- RV CONNECTED BATTERY WRONG BLEW THE BATTERY ISOLATOR RELAY INSTALL
- RV CONNECTED BATTERY WRONG BLEW THE BATTERY ISOLATOR RELAY GENERATOR
- RV CONNECTED BATTERY WRONG BLEW THE BATTERY ISOLATOR RELAY PROFESSIONAL
There is no wrong answer as long as you are happy with the results. It just means I did my home work, came up with a design, and then put all the pieces together just to prove that I could do it myself. Now having said that in no way implies I am an expert.
RV CONNECTED BATTERY WRONG BLEW THE BATTERY ISOLATOR RELAY GENERATOR
Never once did I use a generator or my vehicle to charge the battery while camping. I also did a solar panel setup for my pop up and was fully charging the battery each day off one 100W solar panel. My senior design project was an actual solar power installation at a Navajo hogan we designed from the ground up (yes it worked). I am merely stating what the laws of physics (as we know them) dictate, practical experience, and my own independent research beyond what I learned in school.
RV CONNECTED BATTERY WRONG BLEW THE BATTERY ISOLATOR RELAY PROFESSIONAL
YMMV and if you aren't sure use your favorite form of research tool, seek professional guidance from a certified electrician, etc. So now you have heard it from an Electrical Engineer. Properly charging a battery will net you a 3-5 year average life span and it is not unheard of to get 8+ years if you are doing it right. Even cheap batteries aren't cheap and buying a bigger battery just means a bigger cost to replace in that 1-2 year cycle. A lot of people do but then they pay for it in the end by replacing a battery every 1-2 years because they constantly drained the battery below 50%. Since you can't really make your truck or RV shorter (realistically) most people tend to opt for bigger wiring.Īgain, this doesn't mean you can't use smaller wiring. Larger diameter wire = faster recharging. The power source can be a generator, your A/C wall socket, a solar setup, etc. One that you can program to the type of battery you have (AGM, Gel, Flooded), has a temperature sense line, and has access to enough voltage to properly charge the battery. There are lots of ways to accomplish this but it all starts with a quality charger. The only way to be able to rely on the battery to last more than a year is to fully charge it before you start using it.

Deep cycle batteries life curves drop off quickly if you deplete them more than 50%. Not saying you would with your #12 but you have significantly reduced the likely hood.Īt the end of the day though relying on your truck to charge your RV battery is not going to cut it. Now you have the added peace of mind knowing you won't over heat your wiring as well. Not much but it's still a gain and all you had to is up the wire size.

At best you are going to get a 60-70% charge no matter how long you drive it meaning you have a 10-20% charge you can use without significantly reducing the life of the battery.ĭo the same with a 8 gauge wire and what would the results be? About 10% more. Not a requirement as they tend to be more of a standard with RV's so therefor easier to use) and it will maintain the battery but by no means charge it. Running a 12 gauge wire from your battery through 6/7 pole connector (I also favor the 7 pole but that's just a preference. Let's get to being relevant to this topic. That's just for 30A max! Why? To reduce resistance so I can maximize the panel's out put to the batteries. I will be using 4 gauge wiring from the panels to the charge controller and 1/0 gauge wires from the controller to the batteries.

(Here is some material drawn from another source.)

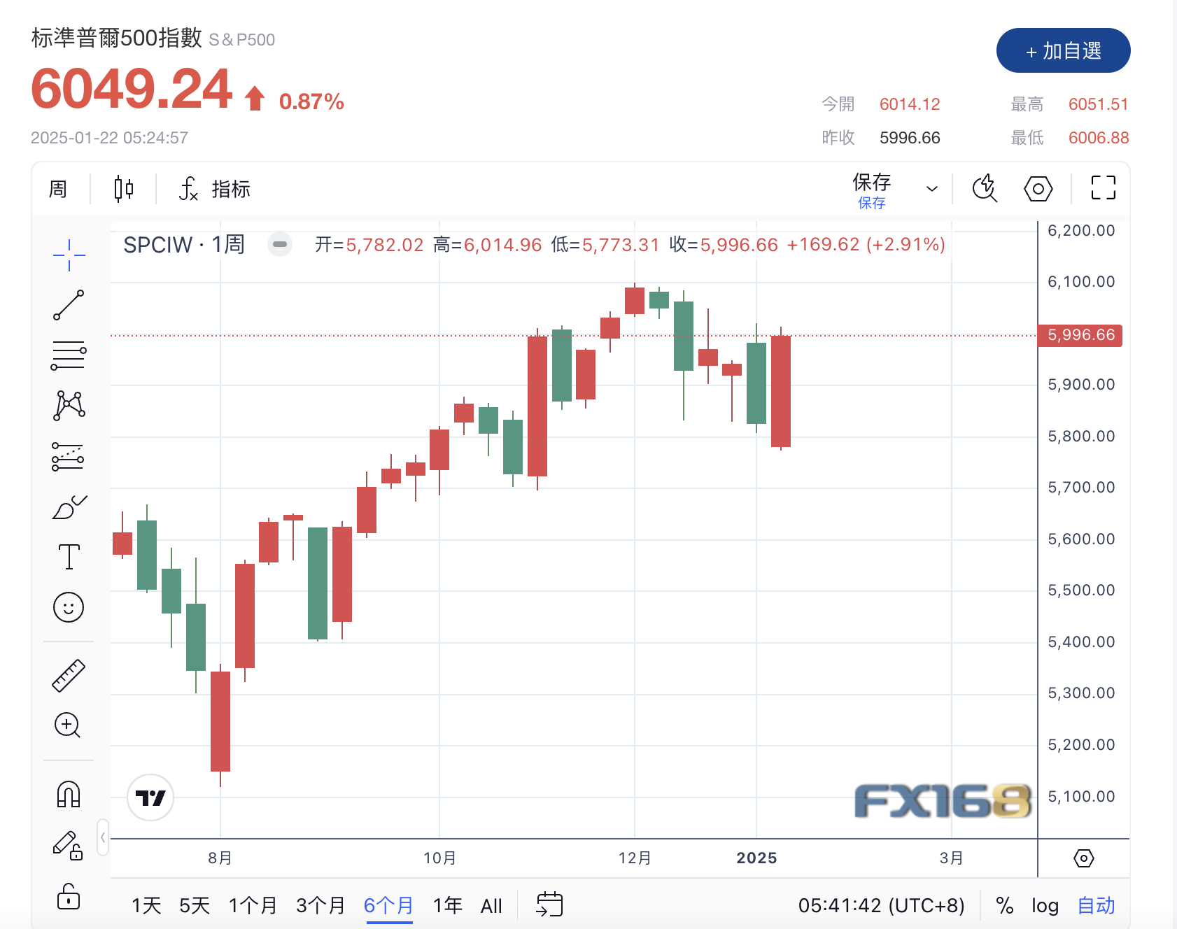Toggle the magnet snap mode
The image size is (1177, 929).
tap(69, 795)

RV CONNECTED BATTERY WRONG BLEW THE BATTERY ISOLATOR RELAY INSTALL
I am an Electrical Engineer and I am in the process of designing a 200W solar install project for my RV at 30A max. In the event of over current under sized wires like to melt at best or catch on fire at worst. The smaller the gauge the wire the higher the resistance of the line over distance thus a higher voltage drop (potential) and a reduction in the ability to flow current (amperage).